A GitOps Bundled Approach to Managing Your OpenAPI

As I profile more APIs for my APIs.json work, I keep coming across GitHub repositories that are dedicated to managing API providers OpenAPIs. I am gathering these along the way so that I can publish a story about how these API providers manage their OpenAPIs using GitHub, but I’d also like to eventually provide a blueprint for companies to follow when doing this. Having your OpenAPIs well managed on GitHub is pretty beneficial to your operations as an API producer, but also can go a long way to helping enable your consumers. But, before I get to these stories and projects, I wanted to document the approach of a single API producer — Digital Ocean — and document their rather sophisticated approach to using GitHub to manage their OpenAPI.

If an API provider uses GitHub to manage their OpenAPIs I take notice, but most of them are just a single repository with a single OpenAPI, or many OpenAPIs that have been broken up by some bounded context. Digital Ocean takes things a bit further, and breaks their OpenAPI into common and individual resources, but then also further breaks down by OAS objects operations, responses, models, and examples.

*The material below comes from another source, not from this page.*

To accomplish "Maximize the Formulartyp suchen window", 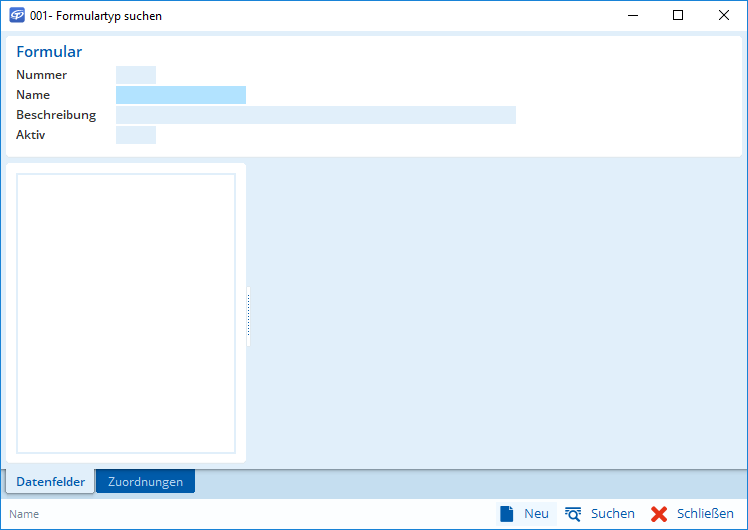I will [678, 16].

They have a master OpenAPI, but it is basically a path and verb scaffolding, with the rest of the technical details broken down into separate folders and files, which can be assembled using a single MAKE file. I like the approach. As I have written about before, I prefer modular OpenAPI over monolithic OpenAPIs, but their approach has some differences from what I am doing with APIs.json, I am not sure I want to emulate.

I like the atomicity of Digital Ocean’s approach to managing their OpenAPI. It allows you to manage everything separately, but then assemble into a single OpenAPI using a MAKE file. You can also run alternate commands to generate a Postman Collection, or HTML documentation—both of which I like a lot. I like the bundling and publishing as collections and documentation for consumers. I like keeping things modular and separate and then bundling for specific purposes like powering clients and documentation. However, I’d say for my purposes, I find having smaller, complete OpenAPIs representing separate bounded contexts, rather than just a big bucket of Lego bricks. I am not sure though, which is why I want to write about, then simmer and think upon it as I am managing my growing archive of APIs.json and OpenAPIs.

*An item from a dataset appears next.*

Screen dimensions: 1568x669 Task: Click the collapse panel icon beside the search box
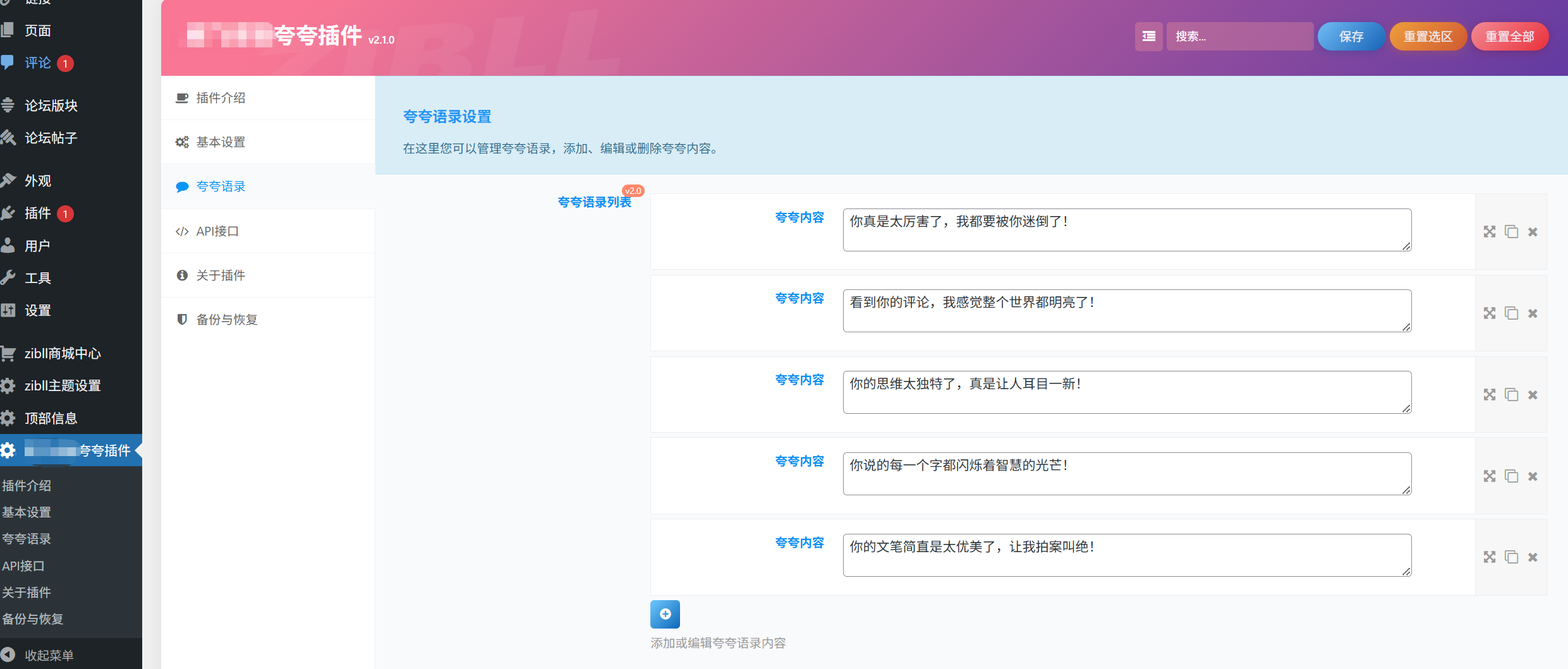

While I think Digital Ocean’s approach would work well for a single API producer, I am working across many. This really is the big difference. The other big difference is I am defining artifacts for across API operations, not just the machine-readable artifacts defining the technical surface area of APIs. This is the common mistake I see most API providers making-—they focus only on the technical details. I am organizing the business and technical details across many API providers. There are plenty of lessons at the lower levels of individual API operations for me to learn from, but I am managing artifacts at a different scale. Regardless, the Digital Ocean GitHub repository is important for me to add to the notebook here and bookmark for future reference. I will work on stories about other API providers who use GitHub to manage their OpenAPI, develop my blueprint for how I’d recommend API providers use GitHub to manage their OpenAPI, then I will re-evaluate my own Git-driven approach for APIs.json.